Data to use:

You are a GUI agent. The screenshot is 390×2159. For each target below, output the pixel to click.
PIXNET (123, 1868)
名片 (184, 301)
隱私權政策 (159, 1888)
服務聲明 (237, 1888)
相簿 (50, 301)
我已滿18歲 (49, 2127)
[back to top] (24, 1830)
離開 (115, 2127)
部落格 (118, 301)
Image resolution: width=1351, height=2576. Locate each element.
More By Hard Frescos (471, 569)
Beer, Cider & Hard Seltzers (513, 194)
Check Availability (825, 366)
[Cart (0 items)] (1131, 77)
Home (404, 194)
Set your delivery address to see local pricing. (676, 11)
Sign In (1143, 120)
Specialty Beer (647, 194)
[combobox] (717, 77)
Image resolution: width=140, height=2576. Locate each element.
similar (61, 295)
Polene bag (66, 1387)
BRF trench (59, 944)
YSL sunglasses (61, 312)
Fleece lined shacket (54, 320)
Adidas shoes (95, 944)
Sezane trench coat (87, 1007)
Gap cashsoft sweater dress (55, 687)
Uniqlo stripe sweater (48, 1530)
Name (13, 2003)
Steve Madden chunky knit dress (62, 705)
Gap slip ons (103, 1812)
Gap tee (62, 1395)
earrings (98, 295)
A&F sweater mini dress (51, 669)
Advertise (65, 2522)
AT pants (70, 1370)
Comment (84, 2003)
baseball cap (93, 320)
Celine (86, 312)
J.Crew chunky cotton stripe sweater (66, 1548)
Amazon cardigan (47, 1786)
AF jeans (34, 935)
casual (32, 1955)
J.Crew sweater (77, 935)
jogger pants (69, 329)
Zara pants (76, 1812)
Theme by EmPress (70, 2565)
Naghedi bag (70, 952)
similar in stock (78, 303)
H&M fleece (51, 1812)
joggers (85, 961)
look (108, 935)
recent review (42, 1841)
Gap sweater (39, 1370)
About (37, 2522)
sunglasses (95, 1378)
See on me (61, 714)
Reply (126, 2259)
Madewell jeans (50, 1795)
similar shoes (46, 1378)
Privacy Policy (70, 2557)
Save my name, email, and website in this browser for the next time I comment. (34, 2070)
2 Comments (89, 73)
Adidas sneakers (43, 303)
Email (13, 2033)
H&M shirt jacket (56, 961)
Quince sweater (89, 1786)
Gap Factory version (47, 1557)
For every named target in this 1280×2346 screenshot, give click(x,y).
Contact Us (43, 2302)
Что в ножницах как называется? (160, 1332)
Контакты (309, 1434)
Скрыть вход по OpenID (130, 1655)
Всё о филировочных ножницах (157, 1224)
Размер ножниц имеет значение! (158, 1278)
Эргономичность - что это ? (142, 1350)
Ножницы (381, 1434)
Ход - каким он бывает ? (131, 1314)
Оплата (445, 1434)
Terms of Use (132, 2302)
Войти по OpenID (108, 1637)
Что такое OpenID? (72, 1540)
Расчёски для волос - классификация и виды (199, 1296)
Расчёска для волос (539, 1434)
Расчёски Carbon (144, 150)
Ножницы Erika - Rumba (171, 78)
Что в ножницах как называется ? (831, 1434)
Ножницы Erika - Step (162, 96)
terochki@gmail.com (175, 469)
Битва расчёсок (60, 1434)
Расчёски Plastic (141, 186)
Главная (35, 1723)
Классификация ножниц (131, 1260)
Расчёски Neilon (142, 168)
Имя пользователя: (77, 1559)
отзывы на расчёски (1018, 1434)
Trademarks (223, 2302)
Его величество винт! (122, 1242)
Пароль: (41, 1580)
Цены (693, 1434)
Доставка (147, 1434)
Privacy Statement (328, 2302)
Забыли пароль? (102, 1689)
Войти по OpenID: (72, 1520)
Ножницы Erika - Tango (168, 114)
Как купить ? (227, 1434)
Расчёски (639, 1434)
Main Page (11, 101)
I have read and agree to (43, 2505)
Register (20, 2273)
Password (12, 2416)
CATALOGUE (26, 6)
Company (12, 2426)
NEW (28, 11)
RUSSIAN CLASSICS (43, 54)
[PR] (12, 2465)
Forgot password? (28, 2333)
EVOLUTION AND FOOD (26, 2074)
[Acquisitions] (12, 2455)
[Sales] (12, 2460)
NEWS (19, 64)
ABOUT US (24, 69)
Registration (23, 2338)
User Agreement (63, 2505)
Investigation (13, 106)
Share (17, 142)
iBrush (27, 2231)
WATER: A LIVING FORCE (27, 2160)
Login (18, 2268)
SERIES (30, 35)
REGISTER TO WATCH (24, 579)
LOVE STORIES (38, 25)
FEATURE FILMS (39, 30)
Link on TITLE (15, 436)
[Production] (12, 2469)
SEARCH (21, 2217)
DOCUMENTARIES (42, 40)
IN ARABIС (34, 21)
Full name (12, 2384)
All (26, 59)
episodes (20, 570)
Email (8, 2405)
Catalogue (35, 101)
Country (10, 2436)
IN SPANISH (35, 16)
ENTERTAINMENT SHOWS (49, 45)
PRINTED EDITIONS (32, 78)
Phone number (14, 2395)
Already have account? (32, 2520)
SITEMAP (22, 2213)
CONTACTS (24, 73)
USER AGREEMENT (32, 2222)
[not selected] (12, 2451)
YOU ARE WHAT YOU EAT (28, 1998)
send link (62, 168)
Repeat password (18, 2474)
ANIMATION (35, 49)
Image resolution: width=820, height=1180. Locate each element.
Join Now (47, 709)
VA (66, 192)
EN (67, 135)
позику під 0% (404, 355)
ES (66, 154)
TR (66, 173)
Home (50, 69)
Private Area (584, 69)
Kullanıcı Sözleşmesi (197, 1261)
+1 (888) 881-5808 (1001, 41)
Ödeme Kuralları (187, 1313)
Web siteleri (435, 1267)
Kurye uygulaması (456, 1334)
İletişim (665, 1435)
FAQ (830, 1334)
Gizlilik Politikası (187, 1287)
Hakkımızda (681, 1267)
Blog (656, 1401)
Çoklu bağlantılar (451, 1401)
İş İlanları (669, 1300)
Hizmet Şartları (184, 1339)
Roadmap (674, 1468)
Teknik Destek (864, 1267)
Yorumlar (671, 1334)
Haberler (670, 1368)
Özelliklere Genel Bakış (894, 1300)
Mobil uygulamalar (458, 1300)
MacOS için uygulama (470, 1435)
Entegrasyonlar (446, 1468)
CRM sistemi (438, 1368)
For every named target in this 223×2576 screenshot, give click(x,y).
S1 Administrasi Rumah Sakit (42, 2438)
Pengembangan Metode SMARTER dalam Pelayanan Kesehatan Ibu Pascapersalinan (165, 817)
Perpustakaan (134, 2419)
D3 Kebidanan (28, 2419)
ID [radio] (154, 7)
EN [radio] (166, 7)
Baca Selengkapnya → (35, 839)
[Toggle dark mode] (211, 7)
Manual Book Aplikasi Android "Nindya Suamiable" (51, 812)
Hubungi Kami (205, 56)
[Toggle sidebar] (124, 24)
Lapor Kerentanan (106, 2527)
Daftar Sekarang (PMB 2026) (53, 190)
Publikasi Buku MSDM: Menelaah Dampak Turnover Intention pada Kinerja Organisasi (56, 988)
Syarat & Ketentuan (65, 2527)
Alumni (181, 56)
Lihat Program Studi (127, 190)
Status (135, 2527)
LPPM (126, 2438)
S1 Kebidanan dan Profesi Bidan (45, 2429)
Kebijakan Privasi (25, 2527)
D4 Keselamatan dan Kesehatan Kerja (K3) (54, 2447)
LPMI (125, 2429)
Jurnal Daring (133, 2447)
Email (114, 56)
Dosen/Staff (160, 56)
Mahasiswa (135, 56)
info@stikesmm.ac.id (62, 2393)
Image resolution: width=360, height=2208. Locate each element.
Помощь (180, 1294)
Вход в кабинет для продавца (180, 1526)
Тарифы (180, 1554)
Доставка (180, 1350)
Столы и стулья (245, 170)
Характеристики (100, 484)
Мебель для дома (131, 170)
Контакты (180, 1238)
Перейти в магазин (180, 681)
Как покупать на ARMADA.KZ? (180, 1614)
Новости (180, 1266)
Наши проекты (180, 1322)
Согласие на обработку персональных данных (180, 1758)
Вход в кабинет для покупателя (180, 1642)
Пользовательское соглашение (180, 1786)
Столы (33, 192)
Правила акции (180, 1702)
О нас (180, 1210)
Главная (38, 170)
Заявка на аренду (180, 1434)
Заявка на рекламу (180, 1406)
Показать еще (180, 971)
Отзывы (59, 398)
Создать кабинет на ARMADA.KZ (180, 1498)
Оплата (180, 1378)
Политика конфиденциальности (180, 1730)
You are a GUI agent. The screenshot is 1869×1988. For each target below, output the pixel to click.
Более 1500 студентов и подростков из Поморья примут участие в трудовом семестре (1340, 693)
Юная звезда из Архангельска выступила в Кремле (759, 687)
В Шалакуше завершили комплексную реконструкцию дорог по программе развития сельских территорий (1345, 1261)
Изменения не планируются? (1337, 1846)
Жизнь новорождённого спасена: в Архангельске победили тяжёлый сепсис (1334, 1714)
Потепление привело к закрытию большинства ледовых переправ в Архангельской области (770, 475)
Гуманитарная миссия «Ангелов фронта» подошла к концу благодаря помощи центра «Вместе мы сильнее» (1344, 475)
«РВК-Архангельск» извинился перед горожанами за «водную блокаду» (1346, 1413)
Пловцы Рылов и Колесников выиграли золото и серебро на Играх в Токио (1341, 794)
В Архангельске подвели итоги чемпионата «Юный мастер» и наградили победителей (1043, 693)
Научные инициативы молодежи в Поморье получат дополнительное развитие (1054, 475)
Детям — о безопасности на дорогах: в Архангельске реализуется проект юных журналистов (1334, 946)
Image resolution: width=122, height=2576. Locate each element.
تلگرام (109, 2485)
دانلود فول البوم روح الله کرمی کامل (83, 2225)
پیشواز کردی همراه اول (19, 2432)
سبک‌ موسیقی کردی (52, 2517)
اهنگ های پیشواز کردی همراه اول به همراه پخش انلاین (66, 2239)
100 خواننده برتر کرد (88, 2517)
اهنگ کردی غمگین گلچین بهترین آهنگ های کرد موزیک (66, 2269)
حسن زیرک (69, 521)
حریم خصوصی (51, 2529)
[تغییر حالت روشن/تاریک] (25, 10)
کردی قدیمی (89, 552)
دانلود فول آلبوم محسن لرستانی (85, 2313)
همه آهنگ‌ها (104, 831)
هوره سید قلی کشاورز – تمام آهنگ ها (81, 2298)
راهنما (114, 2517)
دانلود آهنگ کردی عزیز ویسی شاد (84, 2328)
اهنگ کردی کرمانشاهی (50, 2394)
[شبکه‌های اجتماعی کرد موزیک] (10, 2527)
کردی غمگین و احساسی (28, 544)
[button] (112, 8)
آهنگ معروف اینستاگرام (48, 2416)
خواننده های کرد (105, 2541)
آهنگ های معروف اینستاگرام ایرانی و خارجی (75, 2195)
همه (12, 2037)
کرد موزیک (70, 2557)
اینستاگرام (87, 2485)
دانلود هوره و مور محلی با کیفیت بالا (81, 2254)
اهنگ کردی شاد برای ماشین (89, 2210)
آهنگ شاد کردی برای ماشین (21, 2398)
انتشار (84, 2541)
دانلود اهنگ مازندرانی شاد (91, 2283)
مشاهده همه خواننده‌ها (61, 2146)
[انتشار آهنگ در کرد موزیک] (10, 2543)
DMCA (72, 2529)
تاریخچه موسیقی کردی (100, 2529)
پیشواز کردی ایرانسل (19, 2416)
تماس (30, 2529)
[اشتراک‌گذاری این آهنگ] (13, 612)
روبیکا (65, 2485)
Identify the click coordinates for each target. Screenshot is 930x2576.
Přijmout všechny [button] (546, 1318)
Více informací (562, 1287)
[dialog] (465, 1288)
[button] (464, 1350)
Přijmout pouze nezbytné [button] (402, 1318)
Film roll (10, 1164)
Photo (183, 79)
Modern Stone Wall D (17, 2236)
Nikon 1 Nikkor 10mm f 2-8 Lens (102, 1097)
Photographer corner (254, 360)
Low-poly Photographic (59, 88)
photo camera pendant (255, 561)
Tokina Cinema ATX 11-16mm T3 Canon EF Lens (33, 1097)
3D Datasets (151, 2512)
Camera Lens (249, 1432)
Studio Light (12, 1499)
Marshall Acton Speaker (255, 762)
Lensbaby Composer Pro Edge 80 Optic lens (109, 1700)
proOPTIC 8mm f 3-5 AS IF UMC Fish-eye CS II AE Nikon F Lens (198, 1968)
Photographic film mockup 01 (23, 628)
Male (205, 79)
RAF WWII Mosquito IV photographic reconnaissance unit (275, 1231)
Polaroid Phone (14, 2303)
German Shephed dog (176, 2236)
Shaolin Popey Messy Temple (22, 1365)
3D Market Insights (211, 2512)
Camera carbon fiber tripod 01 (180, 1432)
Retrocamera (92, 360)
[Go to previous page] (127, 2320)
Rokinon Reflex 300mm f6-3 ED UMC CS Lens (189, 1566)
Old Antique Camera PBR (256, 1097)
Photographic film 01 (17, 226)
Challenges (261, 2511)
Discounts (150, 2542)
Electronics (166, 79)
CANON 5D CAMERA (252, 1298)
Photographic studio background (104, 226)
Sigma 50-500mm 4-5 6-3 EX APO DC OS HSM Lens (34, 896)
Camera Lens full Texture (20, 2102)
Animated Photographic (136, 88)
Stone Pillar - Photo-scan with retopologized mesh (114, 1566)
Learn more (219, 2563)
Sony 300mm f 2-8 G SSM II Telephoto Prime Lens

Activity:
Every line above from the line with "Terms of Use (132, 2302)" to the line with "Already have account? (32, 2520)", inclusive, must be returned exactly; no other line belongs in the reply.

Reply to the task:
Terms of Use (132, 2302)
Войти по OpenID (108, 1637)
Что такое OpenID? (72, 1540)
Расчёски для волос - классификация и виды (199, 1296)
Расчёска для волос (539, 1434)
Расчёски Carbon (144, 150)
Ножницы Erika - Rumba (171, 78)
Что в ножницах как называется ? (831, 1434)
Ножницы Erika - Step (162, 96)
terochki@gmail.com (175, 469)
Битва расчёсок (60, 1434)
Расчёски Plastic (141, 186)
Главная (35, 1723)
Классификация ножниц (131, 1260)
Расчёски Neilon (142, 168)
Имя пользователя: (77, 1559)
отзывы на расчёски (1018, 1434)
Trademarks (223, 2302)
Его величество винт! (122, 1242)
Пароль: (41, 1580)
Цены (693, 1434)
Доставка (147, 1434)
Privacy Statement (328, 2302)
Забыли пароль? (102, 1689)
Войти по OpenID: (72, 1520)
Ножницы Erika - Tango (168, 114)
Как купить ? (227, 1434)
Расчёски (639, 1434)
Main Page (11, 101)
I have read and agree to (43, 2505)
Register (20, 2273)
Password (12, 2416)
CATALOGUE (26, 6)
Company (12, 2426)
NEW (28, 11)
RUSSIAN CLASSICS (43, 54)
[PR] (12, 2465)
Forgot password? (28, 2333)
EVOLUTION AND FOOD (26, 2074)
[Acquisitions] (12, 2455)
[Sales] (12, 2460)
NEWS (19, 64)
ABOUT US (24, 69)
Registration (23, 2338)
User Agreement (63, 2505)
Investigation (13, 106)
Share (17, 142)
iBrush (27, 2231)
WATER: A LIVING FORCE (27, 2160)
Login (18, 2268)
SERIES (30, 35)
REGISTER TO WATCH (24, 579)
LOVE STORIES (38, 25)
FEATURE FILMS (39, 30)
Link on TITLE (15, 436)
[Production] (12, 2469)
SEARCH (21, 2217)
DOCUMENTARIES (42, 40)
IN ARABIС (34, 21)
Full name (12, 2384)
All (26, 59)
episodes (20, 570)
Email (8, 2405)
Catalogue (35, 101)
Country (10, 2436)
IN SPANISH (35, 16)
ENTERTAINMENT SHOWS (49, 45)
PRINTED EDITIONS (32, 78)
Phone number (14, 2395)
Already have account? (32, 2520)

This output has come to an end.